| Exercise |
State only how many lines below include the word "computer".

(Source material)

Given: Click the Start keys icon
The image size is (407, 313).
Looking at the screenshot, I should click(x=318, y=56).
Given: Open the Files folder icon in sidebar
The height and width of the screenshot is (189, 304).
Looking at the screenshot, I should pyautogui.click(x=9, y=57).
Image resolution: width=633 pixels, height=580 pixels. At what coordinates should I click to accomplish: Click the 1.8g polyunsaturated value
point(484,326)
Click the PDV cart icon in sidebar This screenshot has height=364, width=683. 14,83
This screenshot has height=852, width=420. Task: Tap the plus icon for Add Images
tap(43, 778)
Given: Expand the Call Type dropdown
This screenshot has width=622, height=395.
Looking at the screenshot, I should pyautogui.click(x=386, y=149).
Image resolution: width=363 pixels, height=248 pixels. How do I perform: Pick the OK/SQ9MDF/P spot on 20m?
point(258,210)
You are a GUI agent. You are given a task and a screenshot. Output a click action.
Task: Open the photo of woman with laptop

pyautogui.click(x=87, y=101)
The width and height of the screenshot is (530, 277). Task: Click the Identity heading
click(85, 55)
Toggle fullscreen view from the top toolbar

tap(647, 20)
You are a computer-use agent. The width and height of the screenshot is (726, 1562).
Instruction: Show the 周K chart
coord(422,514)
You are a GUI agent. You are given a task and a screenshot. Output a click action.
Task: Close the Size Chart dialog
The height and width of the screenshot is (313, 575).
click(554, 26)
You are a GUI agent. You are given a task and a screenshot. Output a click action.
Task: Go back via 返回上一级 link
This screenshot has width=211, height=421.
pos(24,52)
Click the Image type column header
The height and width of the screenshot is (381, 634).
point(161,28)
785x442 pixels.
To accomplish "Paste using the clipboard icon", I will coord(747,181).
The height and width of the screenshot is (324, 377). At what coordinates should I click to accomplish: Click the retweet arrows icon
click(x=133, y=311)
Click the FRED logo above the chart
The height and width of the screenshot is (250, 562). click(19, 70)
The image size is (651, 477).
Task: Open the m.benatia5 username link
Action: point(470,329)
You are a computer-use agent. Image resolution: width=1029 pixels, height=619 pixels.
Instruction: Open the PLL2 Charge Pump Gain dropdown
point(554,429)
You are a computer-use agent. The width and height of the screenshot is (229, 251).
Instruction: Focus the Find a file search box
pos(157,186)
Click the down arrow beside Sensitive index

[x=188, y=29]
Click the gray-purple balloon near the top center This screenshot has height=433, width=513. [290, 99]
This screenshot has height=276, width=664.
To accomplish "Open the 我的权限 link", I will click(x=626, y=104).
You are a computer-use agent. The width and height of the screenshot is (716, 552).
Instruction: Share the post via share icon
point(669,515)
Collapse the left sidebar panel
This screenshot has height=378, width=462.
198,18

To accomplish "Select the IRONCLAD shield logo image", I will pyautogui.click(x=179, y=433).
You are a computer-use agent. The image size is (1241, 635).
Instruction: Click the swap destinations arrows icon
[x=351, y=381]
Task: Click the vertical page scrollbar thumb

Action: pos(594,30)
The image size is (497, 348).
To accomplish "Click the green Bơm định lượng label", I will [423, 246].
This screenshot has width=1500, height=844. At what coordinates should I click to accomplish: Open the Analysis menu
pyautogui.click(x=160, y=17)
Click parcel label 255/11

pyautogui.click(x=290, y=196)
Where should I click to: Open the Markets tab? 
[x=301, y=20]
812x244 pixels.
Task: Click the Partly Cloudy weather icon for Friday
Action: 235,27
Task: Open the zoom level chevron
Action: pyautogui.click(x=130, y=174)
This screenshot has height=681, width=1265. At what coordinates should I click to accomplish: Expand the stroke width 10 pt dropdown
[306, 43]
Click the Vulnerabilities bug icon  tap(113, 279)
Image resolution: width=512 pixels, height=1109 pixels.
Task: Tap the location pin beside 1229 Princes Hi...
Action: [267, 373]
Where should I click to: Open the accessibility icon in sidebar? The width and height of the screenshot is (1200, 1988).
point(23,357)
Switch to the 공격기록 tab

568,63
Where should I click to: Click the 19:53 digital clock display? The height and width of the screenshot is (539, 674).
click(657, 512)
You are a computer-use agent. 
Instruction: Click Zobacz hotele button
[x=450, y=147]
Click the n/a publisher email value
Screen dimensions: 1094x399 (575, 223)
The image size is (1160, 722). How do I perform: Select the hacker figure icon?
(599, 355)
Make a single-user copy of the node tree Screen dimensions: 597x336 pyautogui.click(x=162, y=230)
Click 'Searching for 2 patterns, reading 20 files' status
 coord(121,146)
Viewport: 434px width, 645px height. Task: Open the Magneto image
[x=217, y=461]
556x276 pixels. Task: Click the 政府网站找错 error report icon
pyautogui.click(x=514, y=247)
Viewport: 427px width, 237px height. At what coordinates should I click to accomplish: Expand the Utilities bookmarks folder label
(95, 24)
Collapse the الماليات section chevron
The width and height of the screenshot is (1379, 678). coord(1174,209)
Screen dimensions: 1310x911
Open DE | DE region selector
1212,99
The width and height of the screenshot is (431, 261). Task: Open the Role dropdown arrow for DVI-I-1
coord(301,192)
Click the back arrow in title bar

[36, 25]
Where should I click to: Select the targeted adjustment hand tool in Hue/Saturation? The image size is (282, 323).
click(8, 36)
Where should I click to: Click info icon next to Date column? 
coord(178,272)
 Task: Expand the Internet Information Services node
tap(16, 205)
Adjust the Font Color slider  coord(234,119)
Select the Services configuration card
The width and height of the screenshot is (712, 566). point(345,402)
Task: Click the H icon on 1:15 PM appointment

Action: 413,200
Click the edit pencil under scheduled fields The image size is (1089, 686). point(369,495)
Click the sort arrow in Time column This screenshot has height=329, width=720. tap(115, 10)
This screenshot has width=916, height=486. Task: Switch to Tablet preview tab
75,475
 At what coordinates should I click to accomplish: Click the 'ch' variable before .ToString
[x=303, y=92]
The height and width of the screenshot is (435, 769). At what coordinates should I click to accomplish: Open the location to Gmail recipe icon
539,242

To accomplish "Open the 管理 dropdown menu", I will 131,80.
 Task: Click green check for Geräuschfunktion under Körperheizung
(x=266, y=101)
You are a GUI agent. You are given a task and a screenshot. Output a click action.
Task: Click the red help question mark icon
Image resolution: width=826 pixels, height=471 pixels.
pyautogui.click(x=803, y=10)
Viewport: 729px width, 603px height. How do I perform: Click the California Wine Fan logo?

(End Source material)

| Response area |
6